I impulsively check email upon awakening. It's not the best habit, but there you go. Yesterday I didn't talk to anyone at 304 Walnut but last night my father sent me four emails: an article about Billy Graham, an article about Evangelical Christianity moving to places in the third and second worlds (i.e. not the "Western World," Europe and the US), a column by Art Buchwald about being a hospice dropout (It starts out with these opening lines: "The summer is over. As I reported in June, instead of going to Heaven I went to Martha's Vineyard."), and an email in which he recorded that today (yesterday at this reading) was Jim Henson's birthday. He would have been 70.
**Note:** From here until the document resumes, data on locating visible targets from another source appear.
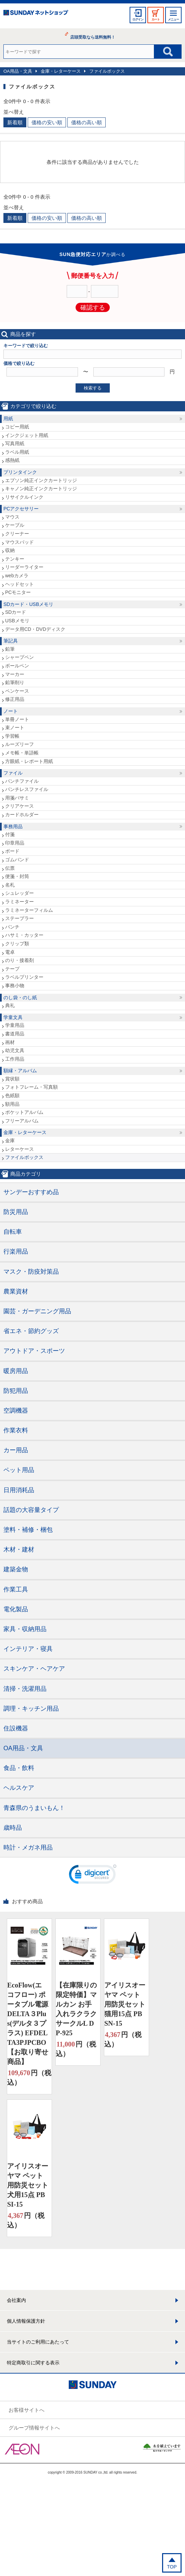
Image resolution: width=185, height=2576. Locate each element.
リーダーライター (24, 567)
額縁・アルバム (20, 1070)
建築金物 (15, 1569)
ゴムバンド (17, 859)
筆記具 (10, 640)
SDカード (15, 612)
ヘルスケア (18, 1787)
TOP (172, 2567)
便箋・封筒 (17, 876)
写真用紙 (14, 443)
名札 (10, 885)
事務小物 (14, 985)
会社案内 (16, 2300)
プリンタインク (20, 472)
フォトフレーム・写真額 (31, 1087)
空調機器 (15, 1410)
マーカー (14, 674)
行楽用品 (15, 1251)
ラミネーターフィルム (29, 910)
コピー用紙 (17, 426)
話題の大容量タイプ (31, 1509)
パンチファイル (22, 781)
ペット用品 (18, 1470)
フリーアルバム (22, 1120)
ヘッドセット (19, 584)
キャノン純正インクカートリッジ (41, 488)
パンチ (12, 927)
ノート (10, 711)
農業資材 (15, 1291)
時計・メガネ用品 (28, 1847)
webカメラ (16, 575)
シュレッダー (19, 893)
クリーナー (17, 533)
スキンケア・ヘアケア (34, 1668)
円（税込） (29, 2077)
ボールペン (17, 665)
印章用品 (14, 843)
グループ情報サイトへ (34, 2428)
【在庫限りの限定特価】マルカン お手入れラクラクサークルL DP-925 (76, 2009)
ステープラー (19, 918)
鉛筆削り (14, 682)
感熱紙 (12, 460)
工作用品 (14, 1059)
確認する (92, 307)
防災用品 (15, 1211)
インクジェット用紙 (26, 435)
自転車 (12, 1231)
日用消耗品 (18, 1490)
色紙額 (12, 1095)
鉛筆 (10, 649)
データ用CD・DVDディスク (35, 629)
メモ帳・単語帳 (22, 752)
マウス (12, 517)
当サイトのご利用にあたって (38, 2342)
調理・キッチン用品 (31, 1708)
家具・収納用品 (25, 1629)
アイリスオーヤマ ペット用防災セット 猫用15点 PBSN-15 (124, 2004)
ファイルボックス (107, 71)
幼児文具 (14, 1050)
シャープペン (19, 657)
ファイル (13, 773)
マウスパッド (19, 542)
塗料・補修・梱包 (28, 1529)
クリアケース (19, 806)
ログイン (137, 19)
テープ (12, 969)
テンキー (14, 559)
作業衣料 (15, 1430)
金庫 (10, 1140)
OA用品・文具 (17, 71)
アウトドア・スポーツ (34, 1350)
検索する (93, 388)
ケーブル (14, 525)
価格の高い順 (86, 122)
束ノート (14, 727)
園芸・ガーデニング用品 (37, 1311)
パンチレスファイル (26, 789)
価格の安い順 (46, 122)
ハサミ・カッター (24, 935)
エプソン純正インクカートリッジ (41, 480)
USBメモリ (17, 620)
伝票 (10, 868)
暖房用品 (15, 1371)
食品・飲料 (18, 1768)
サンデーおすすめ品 (31, 1192)
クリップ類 (17, 943)
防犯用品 (15, 1390)
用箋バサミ (17, 798)
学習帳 (12, 736)
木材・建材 (18, 1549)
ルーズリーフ (19, 744)
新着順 (15, 122)
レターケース (19, 1149)
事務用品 (13, 826)
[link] (93, 1875)
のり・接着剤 (19, 960)
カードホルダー (22, 814)
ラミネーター (19, 901)
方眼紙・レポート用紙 (29, 761)
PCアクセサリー (21, 508)
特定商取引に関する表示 (33, 2362)
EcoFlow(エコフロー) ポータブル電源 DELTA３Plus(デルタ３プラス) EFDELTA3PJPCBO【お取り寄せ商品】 (27, 2023)
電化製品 (15, 1609)
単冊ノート (17, 719)
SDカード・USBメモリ (28, 604)
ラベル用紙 (17, 452)
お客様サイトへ (26, 2410)
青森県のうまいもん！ (34, 1807)
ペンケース (17, 691)
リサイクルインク (24, 497)
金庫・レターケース (61, 71)
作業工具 (15, 1589)
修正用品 (14, 699)
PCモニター (18, 592)
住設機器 (15, 1728)
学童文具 (13, 1017)
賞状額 (12, 1078)
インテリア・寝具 (28, 1648)
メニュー (173, 19)
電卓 (10, 952)
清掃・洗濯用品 (25, 1688)
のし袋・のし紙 (20, 997)
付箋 (10, 834)
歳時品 (12, 1827)
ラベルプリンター (24, 977)
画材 (10, 1042)
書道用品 (14, 1033)
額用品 (12, 1104)
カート (155, 19)
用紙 (8, 418)
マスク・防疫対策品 (31, 1271)
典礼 (10, 1005)
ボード (12, 851)
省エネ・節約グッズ (31, 1331)
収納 (10, 550)
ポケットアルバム (24, 1112)
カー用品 (15, 1450)
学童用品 (14, 1025)
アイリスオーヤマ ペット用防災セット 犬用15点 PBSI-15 (27, 2185)
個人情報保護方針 (26, 2321)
Three of the emails were articles he'd referenced in phone calls we'd had. My father is one of the most well-read men I know. When he worked the Econ desk in Warsaw or Tegucigalpa, he would read three newspapers a day. He reads more now, I think. He goes to Panera with his laptop because while Starbucks has the New York Times in print form, Panera has the Wall Street Journal, and you can get most of the print content of the NYT online, while the WSJ online has a hefty subscription fee. In another life I think my father would be a librarian. He keeps up email lists that are pretty much clipping services to former collegues about Brazil, Columbia, and Poland. It's not something I think about often, but I think the church will be standing room only when he passes.
To my father, (I've said this before, so humor me) a stranger is a friend he hasn't met yet. I remember one time as we were in the airport in Brasilia, on the way to my gate as I was going back to Pittsburgh, we ran into, of all people, my dad's barber. Yes, the man who cut my father's hair. We stood around for at least five minutes while my father bantered on with this man. (Did I mention there was a blizzard on the Eastern Seaboard and I didn't know if my flight would depart?) But that's the kind of man he is. As annoying as it sometimes is, I love him for it.
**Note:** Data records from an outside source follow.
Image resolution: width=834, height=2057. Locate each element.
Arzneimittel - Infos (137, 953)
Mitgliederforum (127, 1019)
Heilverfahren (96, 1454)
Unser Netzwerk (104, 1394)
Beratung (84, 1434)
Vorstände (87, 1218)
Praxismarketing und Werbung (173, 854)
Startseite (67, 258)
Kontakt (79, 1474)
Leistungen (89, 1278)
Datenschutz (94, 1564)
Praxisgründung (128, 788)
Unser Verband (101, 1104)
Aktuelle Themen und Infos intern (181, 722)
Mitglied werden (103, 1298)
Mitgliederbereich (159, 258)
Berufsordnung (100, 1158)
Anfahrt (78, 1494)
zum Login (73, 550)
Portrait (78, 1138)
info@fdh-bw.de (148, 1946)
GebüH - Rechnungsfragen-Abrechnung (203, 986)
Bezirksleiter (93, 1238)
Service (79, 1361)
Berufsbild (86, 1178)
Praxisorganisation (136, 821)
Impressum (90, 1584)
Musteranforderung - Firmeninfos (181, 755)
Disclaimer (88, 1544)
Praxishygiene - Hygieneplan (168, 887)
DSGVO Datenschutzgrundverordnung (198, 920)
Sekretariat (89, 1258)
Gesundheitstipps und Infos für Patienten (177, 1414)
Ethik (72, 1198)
Emily and I have been talking about fathers lately. How knowing an earthly father aids us in constructing a relationship with Father God. How true I am finding that these days. In my walks, as I gaze upon my Father's world, I think about how dear I am to Him. And that is where we come back to the bucket. Remember the bucket? There's a hole in the bucket.
Dwight L. Moody, when asked if he was filled with the Holy Spirit, replied, "Yes, but I leak." As I have been supporting my friends in this time, as I have been supporting myself in this time, I have found that I need to refill my bucket daily. If I don't have time with God, either in solitary prayer or corporate worship, I'm doomed. Because no human can fill my bucket. No human can fill the need I have for agape love. I love my family. But they are not always around. I love my friends. But they are often wounded, cracked pots, just like me. There's a saying that crops up on bumper stickers: Hurt people hurt people. We don't have to try very hard to hurt someone's feelings. And sometimes we hurt their feelings without even trying. We didn't know that today was their birthday or that they love that song/movie/book/person we just ranted about.
"All my life, I've been in hiding, wishing there was someone just like You." These lyrics only really work if we're singing them in worship to God. Most love songs on popular radio are in the same category. I've heard Peter Gabriel's song "Your Eyes" done a cappella by a Christian group, and the words made so much more sense referring to God's eyes. "In your eyes/I am complete/in your eyes/I see the doorway to a thousand churches/in your eyes/the resolution of all the fruitless searches..."
So my friends, the joy I share with them, is just icing on the cake. I need them as much as they need me, but if I don't have a solid relationship with God, I am no use to them. Because I leak. I offend. And I get lonely at two in the morning.